2010-11-02	Chris Lundquist
	The stuff byte sequence for entropy encoded data is 0xFF00, but is shown in the table as 0xFFFF. Perhaps I misunderstood the table. Chris Lundquist
	That value should not have appeared in the markers table as it is fully handled by the encoded data segment (as 0xFF00, like you pointed out). I have removed this line. Thanks!
2010-10-16	kitsemen
	thanks, good article
2010-09-30	spcmicro
	Please let me now when you get back and send me your e-mail address so that I can send you a couple of sample files. I really appreciate your taking a look at this Calvin.
	Email sent.
2010-09-23	spcmicro
	Hello, Excellent source of information on this site. The JPEG format is not very easy to understand and your site is a big help. I have been working on an application that strips individual JPEG frames from an MPEG stream coming from a web camera. I'm saving each frame as a JPEG and almost everything looks correct except for the DHT markers. There are 4 tables and they are each marked by the DHT marker. I've seen other files with 4 Huffman tables defined by a single marker. I looked at the specification and it doesn't say you can't do that so I think that's OK. One thing I did find is that the lengths for the 2 AC Huffman tables seem off by -12 bytes. JPEGsnoop fails on the first AC table with the error: Expected marker 0xFF, got E9 @ offset 0x000000176. I tried patching the lengths by adding +12 and JPEGsnoop really doesn't like that. It gets by the bad table now but dumps a lot of errors that I think are self inflicted. I used another tool, jpegdump and it just looks for markers and finds everything in the file. It evidently doesn't use the lengths and just looks for markers. I have looked at many JPEG files I've been saving and they look correct except for the lengths. I would love to have someone look at a sample file for me. I can send a sample file if anyone is interested. Would anyone be willing to take a peek for me? Thanks in advance...
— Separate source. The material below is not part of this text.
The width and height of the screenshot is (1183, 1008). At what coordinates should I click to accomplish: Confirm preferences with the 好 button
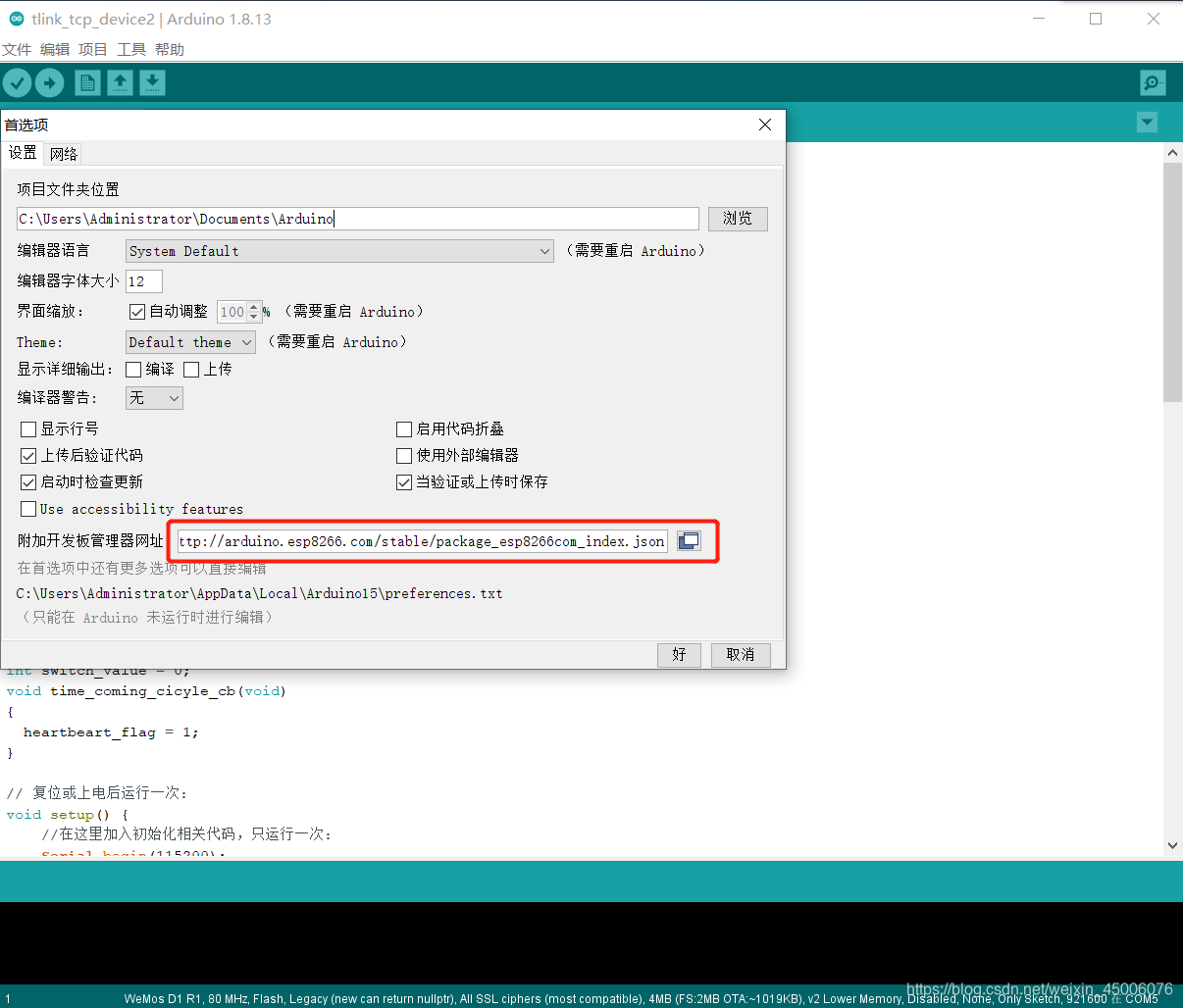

	Yes... the standard allows you to combine multiple Huffman tables into a single DHT entry or repeat the DHT markers for individual tables. The length includes the header overhead, so this could be part of the difference. I am currently in India, but could take a look at an example file when I return.
2010-09-09	br
	Hi, I am working on a jpeg encoder in matlab and was experimenting with quantization tables set to all 1's and no sub sampling. Unfortunately, the quality of the output image wasn't as good as i expected. There were no pixelations as such but the contrast was low compared to the original bmp. Trying to figure out the problem, i opened the output jpeg file in jpegsnoop and recorded the MCU (0,0) for the jpeg image as Y(:,:,1) =[... -471 -19 5 0 -15 1 -2 3 -51 37 -41 -5 11 0 3 -5 -25 -10 42 5 -8 5 -8 5 11 8 -14 5 6 -12 11 1 -9 -11 15 8 -1 13 -8 7 -15 5 -21 -1 6 -4 3 -12 12 -3 14 1 2 4 2 12 -6 1 -14 -2 7 4 -4 -11] Cb(:,:,2)=[ ... -165 6 2 -1 5 -2 1 0 14 -10 11 5 -3 -1 0 2 12 0 -13 -4 3 -1 1 -3 -8 0 3 -2 -2 2 -2 -2 6 2 -3 -2 -1 -3 2 1 2 4 2 -2 -1 -1 0 2 -1 -1 -2 1 -2 -4 0 -1 3 1 2 0 -2 1 0 0] Cr(:,:,3) =[ ... 215 -2 -3 2 -4 -1 0 -1 -13 7 -11 -5 3 1 -1 0 -16 4 11 2 -2 -3 1 0 5 -2 -1 2 3 0 1 3 -5 0 2 -1 1 1 0 -1 -3 -4 -1 3 2 -1 -1 -2 -1 3 -2 -1 0 2 1 1 -2 -2 -1 1 3 -1 0 0] Reverse calculating the original RGB values i got RGB(1,1) =89,41,16 Logic i used is - Inverse DCT Add 128 Round off Convert YCbCr to RGB. But on opening that output jpeg file in matlab/photoshop, i see that it has decoded the values to RGB(1,1) = 93,51,29. Really confused here, can you please help me out on why i am seeing this difference.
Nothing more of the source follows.